-- Supplied material --
────────────────────────────────────────

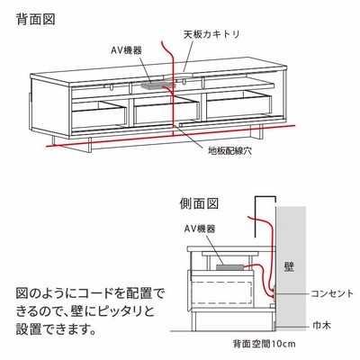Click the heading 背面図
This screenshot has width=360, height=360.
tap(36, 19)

────────────────────────────────────────

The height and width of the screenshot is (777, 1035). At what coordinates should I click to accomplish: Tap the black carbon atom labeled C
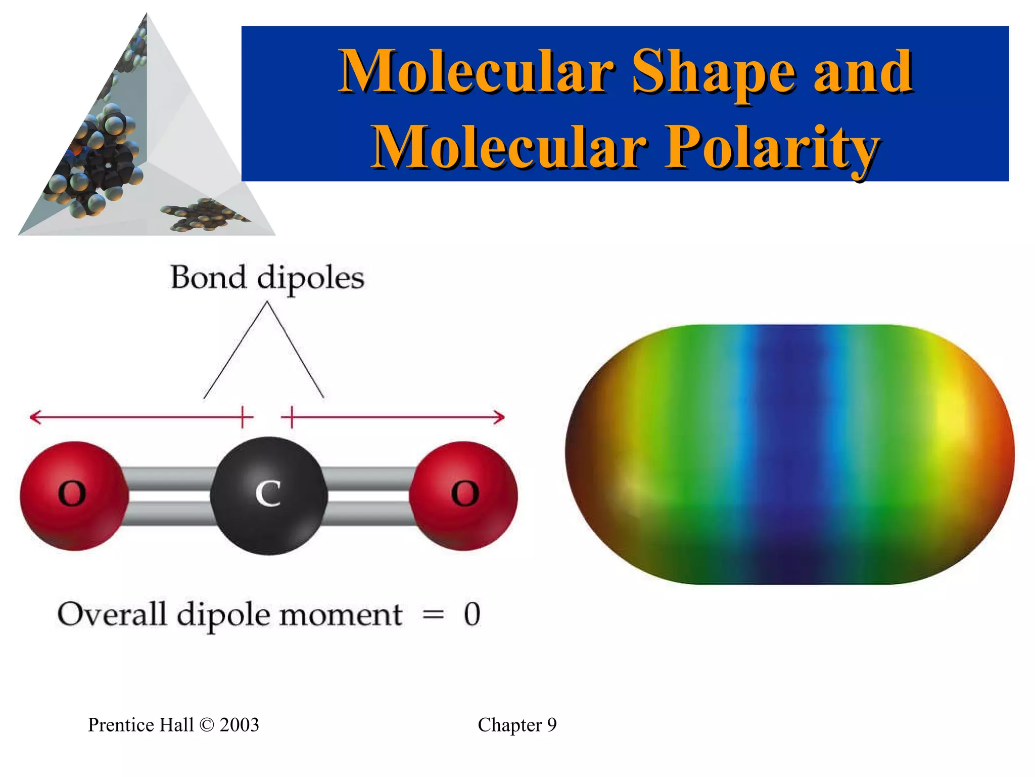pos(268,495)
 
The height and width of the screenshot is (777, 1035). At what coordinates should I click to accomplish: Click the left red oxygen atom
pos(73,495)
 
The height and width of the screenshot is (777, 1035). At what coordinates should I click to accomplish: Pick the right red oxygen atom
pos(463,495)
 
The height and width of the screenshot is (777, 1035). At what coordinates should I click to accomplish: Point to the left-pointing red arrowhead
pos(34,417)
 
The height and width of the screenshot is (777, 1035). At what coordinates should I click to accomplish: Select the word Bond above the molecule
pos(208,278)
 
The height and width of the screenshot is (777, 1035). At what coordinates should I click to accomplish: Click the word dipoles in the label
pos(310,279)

────────────────────────────────────────

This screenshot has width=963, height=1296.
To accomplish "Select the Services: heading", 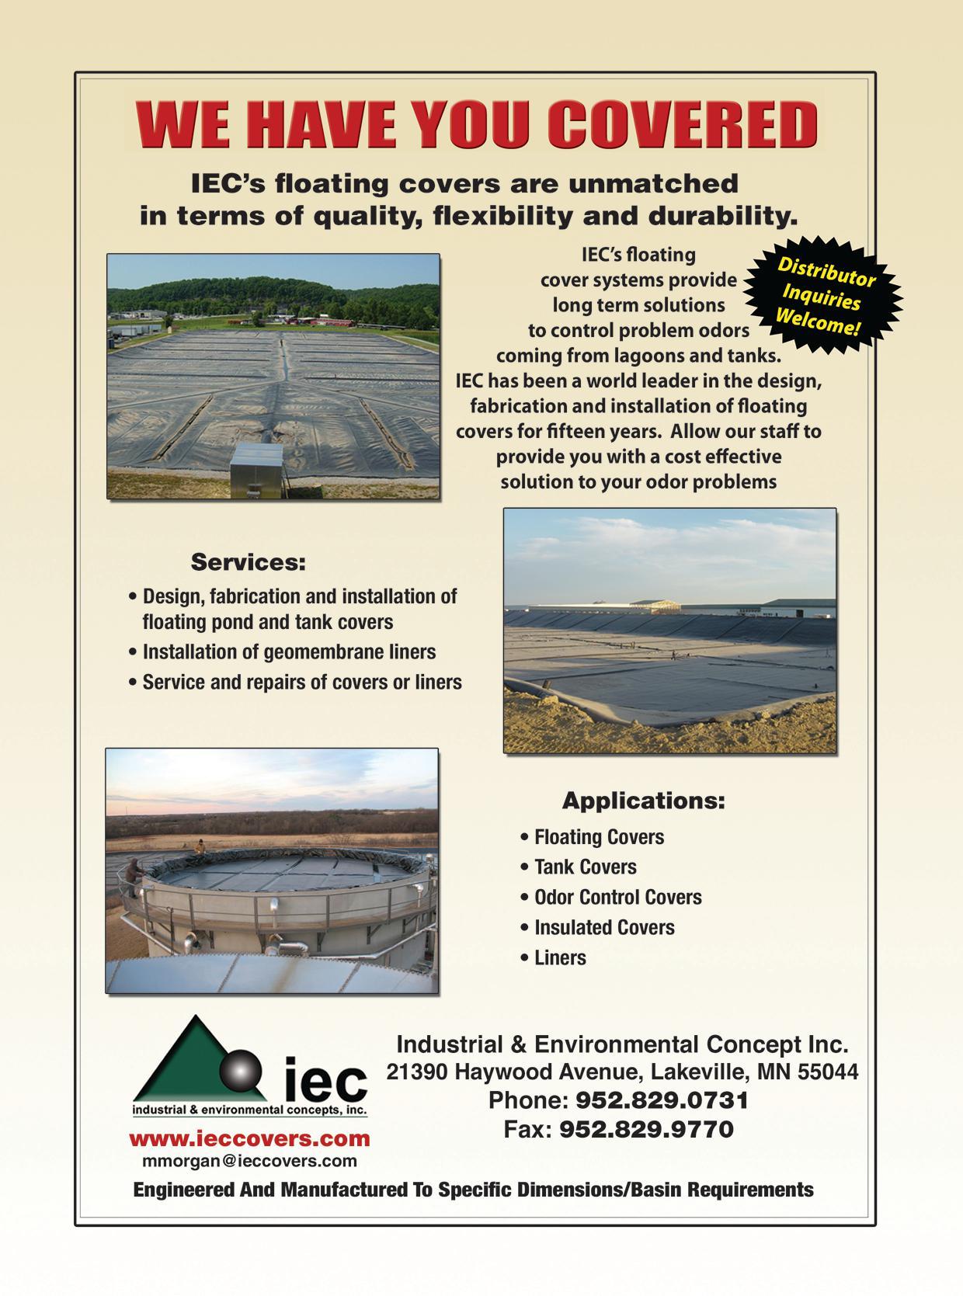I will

────────────────────────────────────────

Turn the rows that start with the line containing "left red oxygen atom" and end with the line containing "pos(310,279)" into a numbered list, with blank lines dropped. Include both of those lines and nothing else.

-- Result of the exercise --
1. The height and width of the screenshot is (777, 1035). At what coordinates should I click to accomplish: Click the left red oxygen atom
2. pos(73,495)
3. The height and width of the screenshot is (777, 1035). At what coordinates should I click to accomplish: Pick the right red oxygen atom
4. pos(463,495)
5. The height and width of the screenshot is (777, 1035). At what coordinates should I click to accomplish: Point to the left-pointing red arrowhead
6. pos(34,417)
7. The height and width of the screenshot is (777, 1035). At what coordinates should I click to accomplish: Select the word Bond above the molecule
8. pos(208,278)
9. The height and width of the screenshot is (777, 1035). At what coordinates should I click to accomplish: Click the word dipoles in the label
10. pos(310,279)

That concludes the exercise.